_TEXT PROVIDED_
We will all one day hangup our wings, and hopefully it will be on our terms not someone else’s.

Give them hell!
 
Your first post seemed confusing, and not to just me, in that your flying and instructing was somehow in jeopardy because of your new doctor. Then you clarified with:

No sir, my basic med doctor says I am good to go.
I have a doctor/CFI friend who called me up to let me know he would be happy to do my basic med.
There have not been any changes in my health since my last class two medical that would preclude me from getting another.
So...what was the purpose of your thread at all? Your new doc is neither your AME nor your Basic Med doc, so her opinion has no bearing on your flying status, correct?

Beyond that he is your friend, I'm not familiar with the advantage of choosing a Basic Med doc over an AME?

I hope I will know when it is time to hang it up.
What are your criteria to inform you that it would be? Most gyro pilots are older, so this is a relevant topic.

No pilot can fly forever, and no CFI can instruct forever. The individual either calls it for themself, or has it called by another.

Humans do things generally for reasons of MICE:
Money, Ideology (includes love/passion), Coercion, Ego.
You seem to be flight instructing for 3 of the 4. Nothing wrong with that, though it to me betokens a natural resistance to "know when it is time to hang it up"...or accept being told such by another.

You've beat previous doctors' verdicts before, and you're naturally indignant about this new woman doctor's opinion. You're endeavouring to either replace or reform her, even though she is irrelevant to your flying status. She doesn't align with those who support you (your Basic Med doc, and forum friends), and that seems to offend you enough to post about it. Am I the only one to discern this?

_WHAT THIS EXERCISE ASKS_
(a) Update the forum post about flying and medical status from "Give them hell!" to "my basic med.", inclusive, with "friend" changed to "acquaintance".
(b) In the forum post about flying and medical status, what does MICE stand for?
(c) Put this sentence from the forum post about flying and medical status into Spanish: "No pilot can fly forever, and no CFI can instruct forever."
The saved entries have nothing to do with this.

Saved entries
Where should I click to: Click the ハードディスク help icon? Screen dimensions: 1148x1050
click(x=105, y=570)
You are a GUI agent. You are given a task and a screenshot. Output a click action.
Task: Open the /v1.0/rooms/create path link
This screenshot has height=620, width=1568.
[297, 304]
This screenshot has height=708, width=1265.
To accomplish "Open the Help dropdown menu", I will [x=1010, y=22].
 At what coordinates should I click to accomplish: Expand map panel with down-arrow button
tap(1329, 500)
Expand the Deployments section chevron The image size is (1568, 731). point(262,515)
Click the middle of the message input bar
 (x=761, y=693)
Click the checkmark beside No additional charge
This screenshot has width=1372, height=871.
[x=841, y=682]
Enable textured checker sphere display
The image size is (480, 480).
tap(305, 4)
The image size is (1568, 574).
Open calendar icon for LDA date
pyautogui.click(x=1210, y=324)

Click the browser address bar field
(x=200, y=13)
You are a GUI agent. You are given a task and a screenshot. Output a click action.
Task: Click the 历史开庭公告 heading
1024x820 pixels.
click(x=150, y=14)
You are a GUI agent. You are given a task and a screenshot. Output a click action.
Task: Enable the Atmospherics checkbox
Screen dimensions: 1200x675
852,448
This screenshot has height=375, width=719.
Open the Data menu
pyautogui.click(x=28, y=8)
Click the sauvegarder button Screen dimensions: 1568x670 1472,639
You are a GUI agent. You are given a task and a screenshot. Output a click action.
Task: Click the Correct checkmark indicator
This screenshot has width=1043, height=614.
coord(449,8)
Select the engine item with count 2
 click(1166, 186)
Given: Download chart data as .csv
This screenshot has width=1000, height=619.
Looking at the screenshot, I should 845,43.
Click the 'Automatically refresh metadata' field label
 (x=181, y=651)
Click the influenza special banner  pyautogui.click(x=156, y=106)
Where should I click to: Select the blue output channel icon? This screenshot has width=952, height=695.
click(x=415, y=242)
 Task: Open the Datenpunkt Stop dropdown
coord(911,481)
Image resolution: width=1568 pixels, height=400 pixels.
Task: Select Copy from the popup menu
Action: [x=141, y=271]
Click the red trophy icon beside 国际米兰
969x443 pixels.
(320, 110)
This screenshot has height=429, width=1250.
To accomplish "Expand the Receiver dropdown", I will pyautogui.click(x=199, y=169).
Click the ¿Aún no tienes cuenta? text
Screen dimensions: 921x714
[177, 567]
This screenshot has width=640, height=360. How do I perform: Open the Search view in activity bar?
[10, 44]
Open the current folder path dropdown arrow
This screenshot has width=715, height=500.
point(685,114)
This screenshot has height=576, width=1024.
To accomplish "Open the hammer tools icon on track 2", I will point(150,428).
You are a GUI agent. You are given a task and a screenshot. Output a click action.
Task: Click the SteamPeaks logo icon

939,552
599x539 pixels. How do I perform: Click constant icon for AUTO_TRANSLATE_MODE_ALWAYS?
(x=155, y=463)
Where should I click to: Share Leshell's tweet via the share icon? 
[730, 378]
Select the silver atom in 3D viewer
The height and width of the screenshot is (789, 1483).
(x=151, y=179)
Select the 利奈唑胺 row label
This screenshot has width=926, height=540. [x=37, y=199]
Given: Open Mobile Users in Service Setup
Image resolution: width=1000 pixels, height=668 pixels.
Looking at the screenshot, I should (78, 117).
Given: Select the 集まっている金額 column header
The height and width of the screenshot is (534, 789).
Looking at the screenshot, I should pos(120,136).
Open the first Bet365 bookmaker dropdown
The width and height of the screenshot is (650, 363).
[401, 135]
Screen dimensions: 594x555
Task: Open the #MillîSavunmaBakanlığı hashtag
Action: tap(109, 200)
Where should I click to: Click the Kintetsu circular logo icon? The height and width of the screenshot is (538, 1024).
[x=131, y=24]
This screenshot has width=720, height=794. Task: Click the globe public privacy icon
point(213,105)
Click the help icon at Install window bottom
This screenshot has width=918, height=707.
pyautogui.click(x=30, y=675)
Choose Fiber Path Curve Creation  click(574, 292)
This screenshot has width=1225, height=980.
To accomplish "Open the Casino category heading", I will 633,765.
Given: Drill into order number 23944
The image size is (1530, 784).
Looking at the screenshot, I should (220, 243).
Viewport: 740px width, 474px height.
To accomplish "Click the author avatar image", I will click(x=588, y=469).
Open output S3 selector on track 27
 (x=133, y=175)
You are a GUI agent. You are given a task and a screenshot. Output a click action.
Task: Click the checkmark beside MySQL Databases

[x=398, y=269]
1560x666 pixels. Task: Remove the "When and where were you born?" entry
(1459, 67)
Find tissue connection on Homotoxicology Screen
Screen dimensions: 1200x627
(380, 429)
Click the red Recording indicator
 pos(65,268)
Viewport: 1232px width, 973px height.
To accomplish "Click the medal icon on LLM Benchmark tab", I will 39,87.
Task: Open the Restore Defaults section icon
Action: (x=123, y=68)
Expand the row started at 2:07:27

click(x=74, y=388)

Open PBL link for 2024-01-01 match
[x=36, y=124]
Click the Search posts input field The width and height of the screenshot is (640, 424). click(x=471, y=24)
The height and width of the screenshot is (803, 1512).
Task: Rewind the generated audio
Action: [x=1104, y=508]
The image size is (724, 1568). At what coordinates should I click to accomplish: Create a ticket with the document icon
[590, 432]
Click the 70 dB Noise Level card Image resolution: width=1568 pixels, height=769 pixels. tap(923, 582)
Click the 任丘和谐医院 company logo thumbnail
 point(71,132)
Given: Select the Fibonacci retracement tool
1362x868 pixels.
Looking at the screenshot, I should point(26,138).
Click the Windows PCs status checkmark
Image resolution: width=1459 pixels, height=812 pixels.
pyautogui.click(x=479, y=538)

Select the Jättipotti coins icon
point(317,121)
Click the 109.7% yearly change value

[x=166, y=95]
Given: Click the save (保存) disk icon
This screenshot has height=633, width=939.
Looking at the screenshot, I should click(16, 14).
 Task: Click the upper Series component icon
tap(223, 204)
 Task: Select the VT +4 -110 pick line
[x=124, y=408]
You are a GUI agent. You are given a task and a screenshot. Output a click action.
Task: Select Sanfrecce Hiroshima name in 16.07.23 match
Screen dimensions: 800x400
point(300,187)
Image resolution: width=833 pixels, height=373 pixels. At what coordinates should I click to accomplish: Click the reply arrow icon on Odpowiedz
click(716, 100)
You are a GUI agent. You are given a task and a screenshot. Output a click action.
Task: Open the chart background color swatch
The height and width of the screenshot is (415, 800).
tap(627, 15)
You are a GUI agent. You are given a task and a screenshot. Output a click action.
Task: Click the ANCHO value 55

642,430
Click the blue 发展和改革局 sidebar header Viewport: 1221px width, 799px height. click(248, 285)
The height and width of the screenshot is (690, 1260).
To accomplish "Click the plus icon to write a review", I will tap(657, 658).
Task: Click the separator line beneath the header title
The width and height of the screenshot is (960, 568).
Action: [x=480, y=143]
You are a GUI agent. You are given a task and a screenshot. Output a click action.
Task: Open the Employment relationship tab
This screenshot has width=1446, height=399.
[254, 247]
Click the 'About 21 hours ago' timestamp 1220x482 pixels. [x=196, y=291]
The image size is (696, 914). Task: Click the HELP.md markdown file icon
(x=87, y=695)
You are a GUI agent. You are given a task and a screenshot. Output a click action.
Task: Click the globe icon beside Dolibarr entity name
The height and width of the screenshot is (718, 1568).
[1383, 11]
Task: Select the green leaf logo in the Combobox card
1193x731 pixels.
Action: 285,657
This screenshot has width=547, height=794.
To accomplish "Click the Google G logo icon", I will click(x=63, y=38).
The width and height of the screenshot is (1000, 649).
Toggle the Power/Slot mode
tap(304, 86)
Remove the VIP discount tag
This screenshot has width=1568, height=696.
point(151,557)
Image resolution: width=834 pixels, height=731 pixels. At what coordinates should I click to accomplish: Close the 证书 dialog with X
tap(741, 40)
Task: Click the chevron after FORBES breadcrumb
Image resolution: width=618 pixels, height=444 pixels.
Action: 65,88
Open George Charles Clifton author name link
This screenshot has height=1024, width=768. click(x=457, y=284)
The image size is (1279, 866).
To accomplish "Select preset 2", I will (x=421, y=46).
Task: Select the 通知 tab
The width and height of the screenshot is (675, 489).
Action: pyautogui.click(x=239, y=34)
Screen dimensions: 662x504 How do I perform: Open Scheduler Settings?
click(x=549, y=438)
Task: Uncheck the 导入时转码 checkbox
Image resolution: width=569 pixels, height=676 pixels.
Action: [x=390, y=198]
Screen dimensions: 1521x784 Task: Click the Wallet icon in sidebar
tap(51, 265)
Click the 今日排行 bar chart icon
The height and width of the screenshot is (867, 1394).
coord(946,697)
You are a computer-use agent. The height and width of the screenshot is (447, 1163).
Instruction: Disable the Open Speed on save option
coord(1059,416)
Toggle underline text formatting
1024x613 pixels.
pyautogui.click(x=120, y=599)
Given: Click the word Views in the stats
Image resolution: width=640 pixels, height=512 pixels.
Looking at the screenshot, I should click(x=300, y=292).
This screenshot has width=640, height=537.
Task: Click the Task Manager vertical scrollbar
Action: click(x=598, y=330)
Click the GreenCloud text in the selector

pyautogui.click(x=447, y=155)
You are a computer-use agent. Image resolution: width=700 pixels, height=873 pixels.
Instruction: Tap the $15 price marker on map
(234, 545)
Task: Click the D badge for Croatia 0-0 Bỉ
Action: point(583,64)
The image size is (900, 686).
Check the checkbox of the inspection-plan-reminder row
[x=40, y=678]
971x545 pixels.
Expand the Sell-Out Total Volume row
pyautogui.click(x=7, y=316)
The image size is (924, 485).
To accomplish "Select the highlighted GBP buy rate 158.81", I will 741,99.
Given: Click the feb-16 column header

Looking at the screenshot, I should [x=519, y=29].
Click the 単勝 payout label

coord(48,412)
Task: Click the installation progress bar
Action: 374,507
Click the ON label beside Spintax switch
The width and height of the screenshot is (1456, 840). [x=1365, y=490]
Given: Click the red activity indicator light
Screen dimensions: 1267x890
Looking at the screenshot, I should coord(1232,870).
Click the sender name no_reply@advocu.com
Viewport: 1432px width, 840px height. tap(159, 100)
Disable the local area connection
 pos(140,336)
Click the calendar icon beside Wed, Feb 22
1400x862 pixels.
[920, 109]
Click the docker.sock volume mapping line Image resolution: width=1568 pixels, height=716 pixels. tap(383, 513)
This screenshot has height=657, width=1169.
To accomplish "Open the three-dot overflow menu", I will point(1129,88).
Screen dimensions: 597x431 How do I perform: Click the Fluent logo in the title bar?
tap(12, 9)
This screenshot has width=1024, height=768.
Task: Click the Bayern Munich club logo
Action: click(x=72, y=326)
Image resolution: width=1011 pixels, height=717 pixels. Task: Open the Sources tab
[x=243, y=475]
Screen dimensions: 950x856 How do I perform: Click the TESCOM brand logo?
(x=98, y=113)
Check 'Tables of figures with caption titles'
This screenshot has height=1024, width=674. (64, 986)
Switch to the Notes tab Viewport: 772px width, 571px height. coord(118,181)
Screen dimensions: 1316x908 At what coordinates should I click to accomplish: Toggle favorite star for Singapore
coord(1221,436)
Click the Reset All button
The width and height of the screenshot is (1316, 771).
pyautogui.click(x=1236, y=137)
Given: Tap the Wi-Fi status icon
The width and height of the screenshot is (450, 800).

_ANSWER SET_
(a)
Give them hell!
 
Your first post seemed confusing, and not to just me, in that your flying and instructing was somehow in jeopardy because of your new doctor. Then you clarified with:

No sir, my basic med doctor says I am good to go.
I have a doctor/CFI acquaintance who called me up to let me know he would be happy to do my basic med.

(b) Money, Ideology (includes love/passion), Coercion, Ego.

(c) Ningún piloto puede volar para siempre, y ningún CFI puede dar instrucción para siempre.